The culture, wildlife and landmarks play an important part in attracting visitors to Western Isles and, in turn, bolster the Islands’ economy.
With one of those landmarks closed to public access for some time - the Carloway Broch - and a suggestion that this may have an impact on local tourism, there has been a call for the Scottish Government to intervene in the matter.
The issue has been highlighted this week by Highlands and Islands Scottish Conservative MSP Donald Cameron.
The regional MSP has called on the Scottish Government to resolve the issue and has contacted tourism minister Fiona Hyslop informing her that some coach operators are considering pulling out of the Western Isles because of the continued uncertainty at the landmark.
Mr Cameron explained: “The Broch, which is the direct responsibility of the Scottish Government through its agency Historic Environment Scotland, is a major part of the tourist offering on Lewis. Its prolonged closure, combined with a failure to adequately consult with local stakeholders, is causing consternation in the area.
“This follows a summer when ministers have failed to get to grips with a series of transport disruptions affecting ferries and flights to and from the Western Isles.
“I am very concerned that these continued problems could drain confidence from the business community and unsettle people who are considering investing in the islands. That would make it even harder for us to retain our young people here.
“Fiona Hyslop now needs to intervene and show that she understands the gravity of the situation.”
Mr Cameron’s concerns were echoed by Comhairle Councillor for Uig and North Lochs, Ranald Fraser, who added: “The broch at Doune Carloway is one of our islands’ major landmarks and is vital for our islands tourism and general economy.
“In my view it is ridiculous for Historic Environment Scotland (HES) to have closed this monument without there being any precise information on the nature of the problem or any time scale given to rectify it.
“What is the problem? We have not been told. I strongly request HES start communicating with the local estate trust to resolve this matter urgently.”
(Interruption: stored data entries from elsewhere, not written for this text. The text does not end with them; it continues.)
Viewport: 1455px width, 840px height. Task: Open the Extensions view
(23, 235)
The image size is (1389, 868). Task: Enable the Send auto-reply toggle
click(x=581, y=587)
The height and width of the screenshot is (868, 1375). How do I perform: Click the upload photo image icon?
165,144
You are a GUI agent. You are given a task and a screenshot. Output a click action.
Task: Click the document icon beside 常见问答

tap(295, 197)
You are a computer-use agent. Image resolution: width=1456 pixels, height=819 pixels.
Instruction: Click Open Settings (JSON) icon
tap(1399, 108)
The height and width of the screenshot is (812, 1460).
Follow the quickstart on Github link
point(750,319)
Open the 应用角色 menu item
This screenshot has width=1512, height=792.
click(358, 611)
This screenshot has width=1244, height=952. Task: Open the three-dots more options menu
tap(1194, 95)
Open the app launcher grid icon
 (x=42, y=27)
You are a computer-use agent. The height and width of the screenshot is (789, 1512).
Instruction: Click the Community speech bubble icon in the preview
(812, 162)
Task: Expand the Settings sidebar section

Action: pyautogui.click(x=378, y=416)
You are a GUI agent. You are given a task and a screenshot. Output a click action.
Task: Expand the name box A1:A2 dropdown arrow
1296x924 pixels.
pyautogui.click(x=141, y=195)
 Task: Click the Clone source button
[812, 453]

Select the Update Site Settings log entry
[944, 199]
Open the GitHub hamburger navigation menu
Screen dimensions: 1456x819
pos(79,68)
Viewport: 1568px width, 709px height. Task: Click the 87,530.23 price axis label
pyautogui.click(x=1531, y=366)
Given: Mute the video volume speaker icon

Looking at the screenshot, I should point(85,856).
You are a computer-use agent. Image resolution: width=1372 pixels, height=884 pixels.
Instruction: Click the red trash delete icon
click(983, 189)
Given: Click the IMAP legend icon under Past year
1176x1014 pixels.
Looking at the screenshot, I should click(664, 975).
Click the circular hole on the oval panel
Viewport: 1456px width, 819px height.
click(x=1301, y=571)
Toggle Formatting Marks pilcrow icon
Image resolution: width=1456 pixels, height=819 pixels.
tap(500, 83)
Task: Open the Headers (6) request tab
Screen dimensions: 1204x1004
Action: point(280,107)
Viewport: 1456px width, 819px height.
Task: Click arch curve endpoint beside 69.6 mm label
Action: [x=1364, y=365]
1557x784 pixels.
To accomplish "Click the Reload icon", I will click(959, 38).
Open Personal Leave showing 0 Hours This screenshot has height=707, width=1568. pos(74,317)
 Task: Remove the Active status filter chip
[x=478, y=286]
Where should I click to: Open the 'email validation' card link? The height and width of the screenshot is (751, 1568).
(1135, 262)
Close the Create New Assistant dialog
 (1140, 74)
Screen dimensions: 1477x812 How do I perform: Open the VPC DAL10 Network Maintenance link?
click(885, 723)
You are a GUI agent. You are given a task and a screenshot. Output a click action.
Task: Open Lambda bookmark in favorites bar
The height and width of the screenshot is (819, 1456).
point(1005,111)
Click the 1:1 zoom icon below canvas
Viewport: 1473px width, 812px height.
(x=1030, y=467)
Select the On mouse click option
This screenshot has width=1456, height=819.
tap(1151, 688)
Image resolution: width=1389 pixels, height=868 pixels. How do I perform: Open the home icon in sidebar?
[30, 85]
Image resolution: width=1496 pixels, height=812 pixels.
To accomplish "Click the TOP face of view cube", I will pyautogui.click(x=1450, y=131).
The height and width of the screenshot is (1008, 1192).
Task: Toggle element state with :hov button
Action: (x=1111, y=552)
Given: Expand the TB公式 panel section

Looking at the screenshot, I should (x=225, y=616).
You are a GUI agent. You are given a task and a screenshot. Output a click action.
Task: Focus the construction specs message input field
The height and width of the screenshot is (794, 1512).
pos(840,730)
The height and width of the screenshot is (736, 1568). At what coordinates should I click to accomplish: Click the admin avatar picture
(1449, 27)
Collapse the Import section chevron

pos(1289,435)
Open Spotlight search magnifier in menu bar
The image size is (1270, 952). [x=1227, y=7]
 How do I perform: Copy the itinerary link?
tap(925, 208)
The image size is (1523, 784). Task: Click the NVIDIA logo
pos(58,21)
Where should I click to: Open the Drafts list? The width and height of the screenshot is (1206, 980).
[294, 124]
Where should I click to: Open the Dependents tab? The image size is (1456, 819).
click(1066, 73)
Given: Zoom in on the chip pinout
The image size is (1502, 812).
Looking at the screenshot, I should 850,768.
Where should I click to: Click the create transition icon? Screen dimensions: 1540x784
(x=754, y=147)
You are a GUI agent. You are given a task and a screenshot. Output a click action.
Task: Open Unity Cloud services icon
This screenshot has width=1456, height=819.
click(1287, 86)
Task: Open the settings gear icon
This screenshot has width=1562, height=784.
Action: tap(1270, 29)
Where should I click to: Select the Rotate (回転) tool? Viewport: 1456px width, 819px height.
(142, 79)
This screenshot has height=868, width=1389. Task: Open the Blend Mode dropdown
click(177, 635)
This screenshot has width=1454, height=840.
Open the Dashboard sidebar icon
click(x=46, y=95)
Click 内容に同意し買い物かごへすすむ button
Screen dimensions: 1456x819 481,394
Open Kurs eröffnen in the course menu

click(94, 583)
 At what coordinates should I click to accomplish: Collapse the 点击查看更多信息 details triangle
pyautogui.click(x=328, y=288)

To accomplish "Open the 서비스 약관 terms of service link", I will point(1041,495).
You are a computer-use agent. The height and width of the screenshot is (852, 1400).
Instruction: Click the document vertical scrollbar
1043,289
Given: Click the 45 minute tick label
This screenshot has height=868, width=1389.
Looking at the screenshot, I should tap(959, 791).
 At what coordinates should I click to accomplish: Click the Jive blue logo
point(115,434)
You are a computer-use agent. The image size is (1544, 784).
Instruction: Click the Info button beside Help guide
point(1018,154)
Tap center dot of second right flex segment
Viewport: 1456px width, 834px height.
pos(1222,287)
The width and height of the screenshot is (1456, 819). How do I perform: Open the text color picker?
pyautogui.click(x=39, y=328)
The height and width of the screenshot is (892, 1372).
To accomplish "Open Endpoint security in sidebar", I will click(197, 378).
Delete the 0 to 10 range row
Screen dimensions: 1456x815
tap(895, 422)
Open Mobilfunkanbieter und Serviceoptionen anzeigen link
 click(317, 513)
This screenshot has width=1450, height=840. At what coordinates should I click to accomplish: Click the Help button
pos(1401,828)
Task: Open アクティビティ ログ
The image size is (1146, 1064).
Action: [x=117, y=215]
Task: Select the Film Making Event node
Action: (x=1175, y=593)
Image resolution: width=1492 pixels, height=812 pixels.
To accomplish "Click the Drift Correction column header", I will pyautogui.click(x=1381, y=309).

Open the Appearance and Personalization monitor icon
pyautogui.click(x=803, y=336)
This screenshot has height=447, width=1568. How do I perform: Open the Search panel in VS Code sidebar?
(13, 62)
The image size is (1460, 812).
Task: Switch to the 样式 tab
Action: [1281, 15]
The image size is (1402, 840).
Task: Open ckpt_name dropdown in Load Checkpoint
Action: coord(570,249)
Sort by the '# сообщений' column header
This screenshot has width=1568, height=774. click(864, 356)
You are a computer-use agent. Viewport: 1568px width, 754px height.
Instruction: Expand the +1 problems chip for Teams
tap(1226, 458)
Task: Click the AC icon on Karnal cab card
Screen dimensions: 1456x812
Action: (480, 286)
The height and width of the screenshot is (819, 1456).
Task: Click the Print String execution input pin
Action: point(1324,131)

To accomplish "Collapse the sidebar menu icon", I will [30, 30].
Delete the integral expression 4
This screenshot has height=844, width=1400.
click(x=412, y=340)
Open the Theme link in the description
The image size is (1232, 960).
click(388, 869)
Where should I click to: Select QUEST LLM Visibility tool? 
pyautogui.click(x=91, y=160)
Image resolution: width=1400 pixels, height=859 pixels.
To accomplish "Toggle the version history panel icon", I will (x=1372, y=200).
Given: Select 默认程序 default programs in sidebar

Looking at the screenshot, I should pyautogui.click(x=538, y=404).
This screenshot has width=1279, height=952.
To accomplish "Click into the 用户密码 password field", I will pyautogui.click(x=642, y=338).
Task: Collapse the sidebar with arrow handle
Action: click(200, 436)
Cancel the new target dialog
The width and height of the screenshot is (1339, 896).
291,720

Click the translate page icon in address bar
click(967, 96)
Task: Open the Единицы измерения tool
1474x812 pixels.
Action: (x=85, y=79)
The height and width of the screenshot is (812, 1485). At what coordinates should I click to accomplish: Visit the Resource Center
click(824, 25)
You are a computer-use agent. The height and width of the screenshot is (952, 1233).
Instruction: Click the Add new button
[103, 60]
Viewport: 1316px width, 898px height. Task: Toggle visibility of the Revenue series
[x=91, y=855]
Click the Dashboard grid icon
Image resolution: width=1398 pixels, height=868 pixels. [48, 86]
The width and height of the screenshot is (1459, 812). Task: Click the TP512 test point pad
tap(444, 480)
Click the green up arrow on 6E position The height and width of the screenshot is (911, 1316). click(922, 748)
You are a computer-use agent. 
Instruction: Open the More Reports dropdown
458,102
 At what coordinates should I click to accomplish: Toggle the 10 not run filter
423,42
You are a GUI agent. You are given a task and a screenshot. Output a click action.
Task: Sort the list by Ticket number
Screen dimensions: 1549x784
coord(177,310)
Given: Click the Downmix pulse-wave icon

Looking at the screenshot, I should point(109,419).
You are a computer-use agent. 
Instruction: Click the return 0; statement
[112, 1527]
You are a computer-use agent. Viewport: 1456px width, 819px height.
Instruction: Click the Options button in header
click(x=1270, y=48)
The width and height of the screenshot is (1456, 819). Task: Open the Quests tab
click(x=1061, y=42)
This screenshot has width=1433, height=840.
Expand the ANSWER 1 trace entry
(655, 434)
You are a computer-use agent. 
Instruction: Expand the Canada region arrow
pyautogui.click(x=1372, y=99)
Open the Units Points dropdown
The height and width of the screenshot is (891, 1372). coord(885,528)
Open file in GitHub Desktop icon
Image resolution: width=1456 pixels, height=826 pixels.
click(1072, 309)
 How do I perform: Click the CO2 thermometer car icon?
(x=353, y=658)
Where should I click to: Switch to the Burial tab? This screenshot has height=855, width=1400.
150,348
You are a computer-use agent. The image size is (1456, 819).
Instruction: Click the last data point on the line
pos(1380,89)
The Gazette asked Historic Environment Scotland for an update on the situation at the Carloway Broch, a spokesperson for HES said: “As the safety of members of the public is our utmost concern, as a precaution we closed Dun Carloway Broch following the discovery of loose high level masonry and a potential structural issue.
“Following an initial assessment, we will be conducting a detailed inspection of the site in the next few weeks to determine the extent of the associated issues and fully assess the works required.
“Following this inspection we will be able to determine the appropriate course of action for the conservation of the site.”
There is no firm date for that inspection, but the spokesperson reassured it should happen soon.
There has also been a concern raised by a member of the public that work at the broch has not yet been undertaken due to financial constraints.
When this was put to HES, the body would only answer: “Our assessment will help us determine which works are required and therefore the investment costs.”